- SELECTED PASSAGE

The image processing is currently done by OpenAI gpt vision. I would eventually like to use a local vision model as well. I mean, if I could having everything local would be amazing. Maybe one day this is will be easy enough and compute will become something easily obtained.
The scheduling is done through Googles APIs. I have it connected to gmail, calendar, docs, drive and tasks. So the journal itself becomes a doc at the end of day. I currently have the API access set up as a desktop application. This breaks the flow of things because if access has to be obtained again, I have to manually interact with the page to do so. In the future, I plan on switching my OAUTH to a web app setup. I have to overcome some complexities. I use a zero trust setup through cloudflare and I need to find a method of allowing googles servers and mine to exchange data for OAUTh through this. I know there is a way to do so. I have put it off because I am always working on the code of the assistant.
I do not think that by the end of this year I will be completed with my assistant and what it can do. I honestly do not know how long my immediate changes will take. I believe I can get past some of them soon. Building out a system that would be general enough to become tutor that can learn and interact with multiple agents to accomplish tasks together and understand the user over time might be possible by the end of the year. I am only one person though and this may take years.
I would be able to get my:
- Web app OAUTH set up
- Vision system identify and label people
- Email reading and writing based off of needs
- Modification / Deletion of calendar entries
- Web Notifications for server side communication to the end user with reminders
- Vision processing in multiple ways. Determining tasks and then help with guidance
- Web search and research capabilities
- AR UI for interacting with environment and vision
- Local cloned voice for custom assistant voice
- Agent instruction writing and modification autonomously
I think I can handle these over the next few months. I want this to be a modular system capable of acting in ways needed. To do this, there must be many settings available to the end user. Turning on certain types of features on the fly to be able to modify the capabilities as it is needed. The AR UI with vision input is a feature that has immense potential. Remembering the names of people is something I have a hard time with. Even people I know for years. There seems to be a disconnect between the place I store that and the pathways I generate output with. If I have an input for reminder, this could help me drastically. Using it with interactions that I have never dealt with like a problem with a piece of hardware of some sort. Getting web results through vision and then determining an answer and then teaching me in real time about this would be insane.
Ultimately, I Want a Teacher
My ultimate goal with this system is so open ended. Recording everything throughout my day so that I have a record. That alone is something I do not do. However, I have since November. Keeping a journal that allows me to search all content for information. Summarize entire months and years to get feedback and constructive criticism to advance. A dataset of myself that allows me to see growth and setbacks and improve with actual data.
I cannot say where this whole thing ends up. I do enjoy this journey though. I really hope that the APIs I currently use do not change much through the year. having to rewrite my system would be a huge burden. I just have to go with the flow until I can do everything locally. One day.

- DATA UNDER STUDY
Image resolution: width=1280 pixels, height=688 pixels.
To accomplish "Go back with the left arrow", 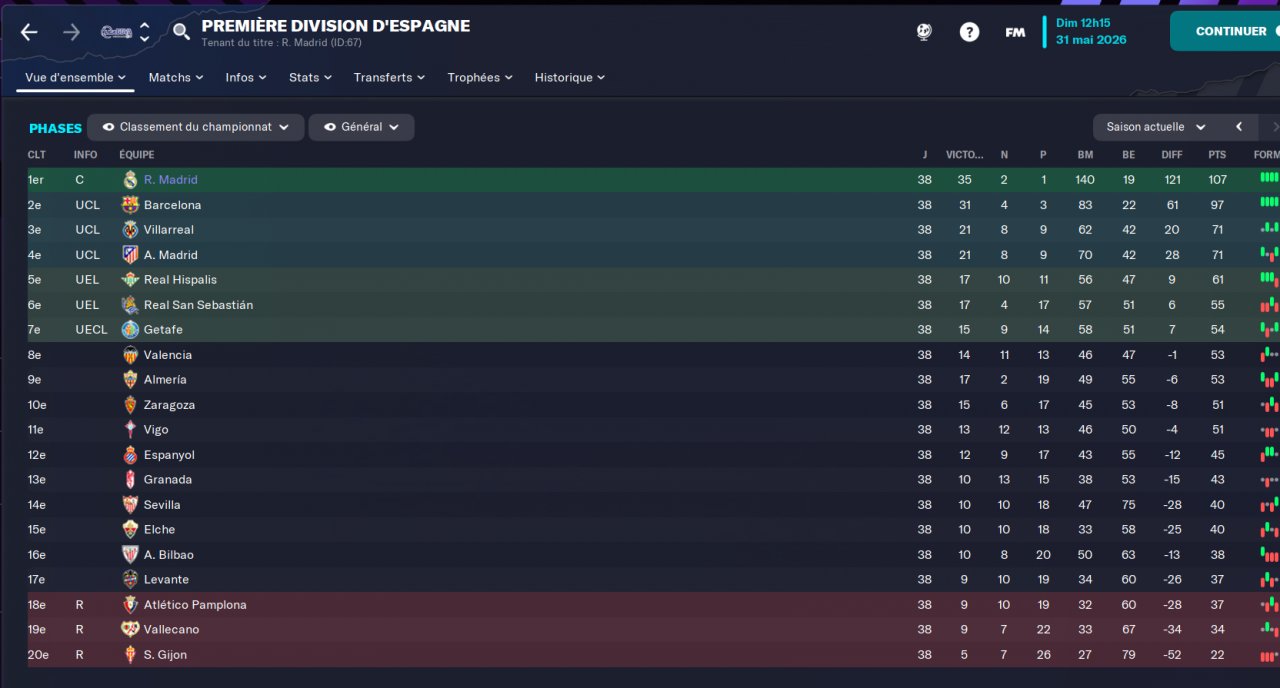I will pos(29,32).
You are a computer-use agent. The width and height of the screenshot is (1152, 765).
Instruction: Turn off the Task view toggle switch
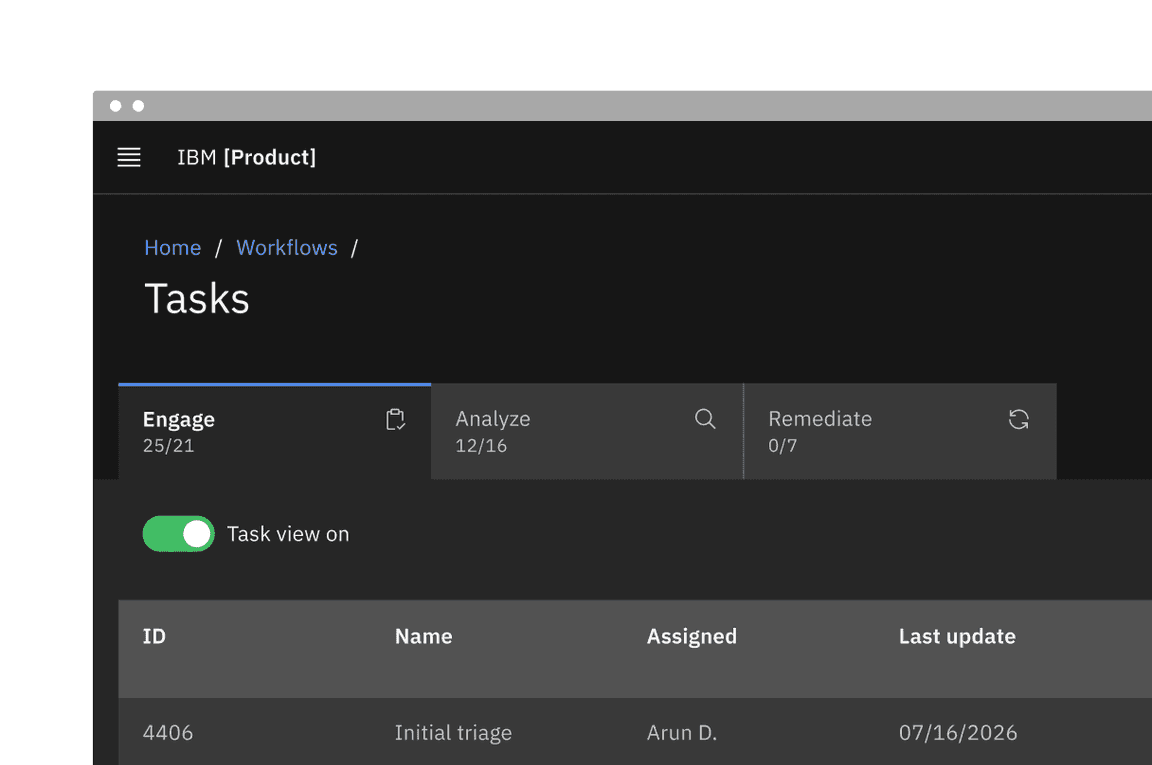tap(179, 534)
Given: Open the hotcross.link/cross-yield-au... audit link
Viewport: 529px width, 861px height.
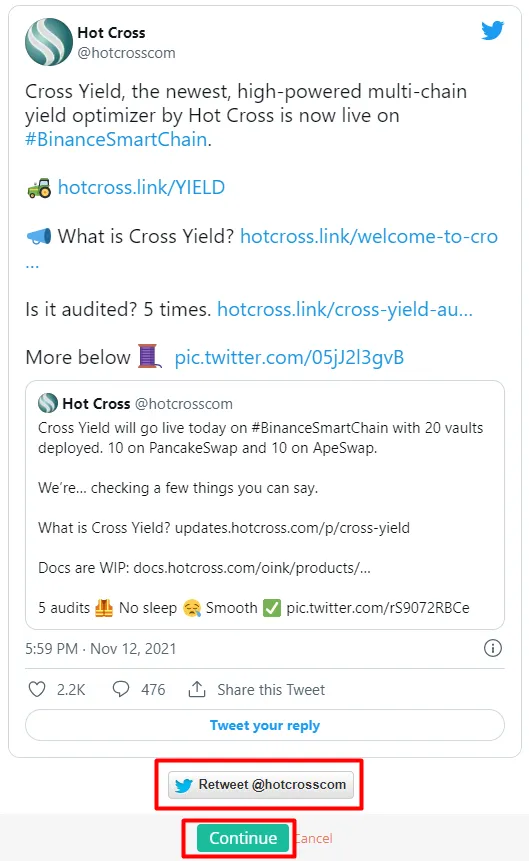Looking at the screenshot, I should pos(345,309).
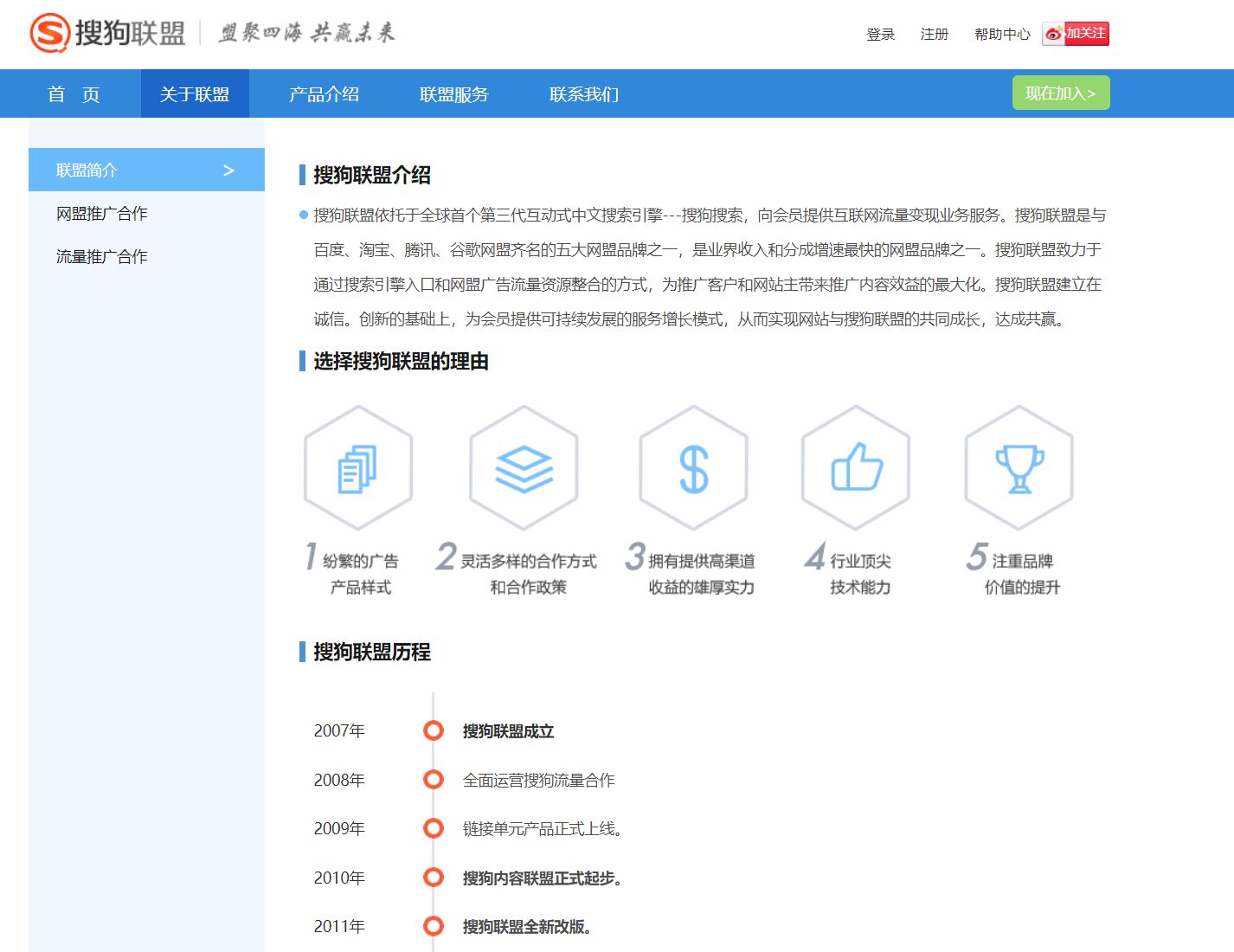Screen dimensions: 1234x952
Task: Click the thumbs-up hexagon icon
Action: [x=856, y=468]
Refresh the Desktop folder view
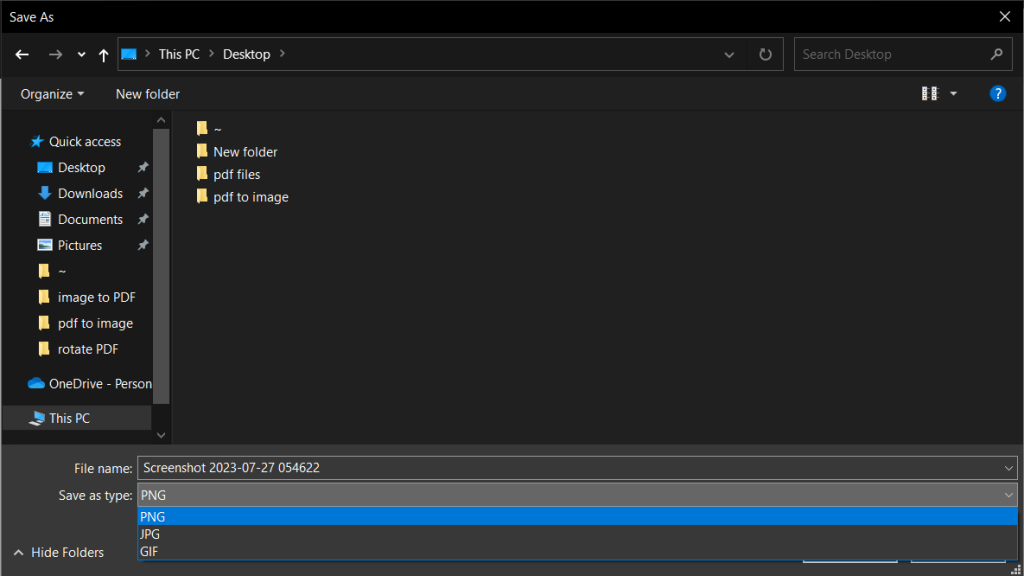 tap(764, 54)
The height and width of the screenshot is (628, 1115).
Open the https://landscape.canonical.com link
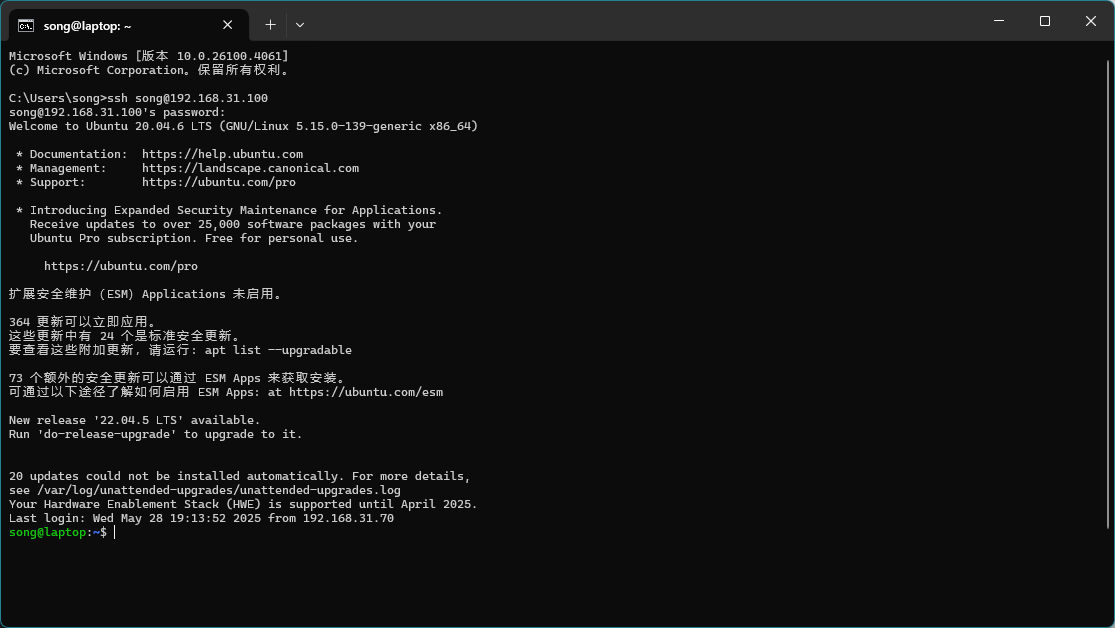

- AIM OF THE TASK
Rewrite the paragraph of the personal assistant piece that begins "The scheduling is done through" as a short bulleted list, keeping its main facts.

- EXPECTED ANSWER
- Scheduling runs through Google's APIs, connected to Gmail, Calendar, Docs, Drive and Tasks.
- At the end of each day, the journal becomes a doc.
- API access is currently set up as a desktop application. This breaks the flow, because if access has to be obtained again, someone has to interact with the page by hand.
- The plan is to switch OAuth to a web app setup.
- The hurdle is the zero trust setup through Cloudflare. It needs a way for Google's servers and the writer's own to exchange OAuth data.
- A way is known to exist, but the change has been put off because work on the assistant's code keeps taking priority.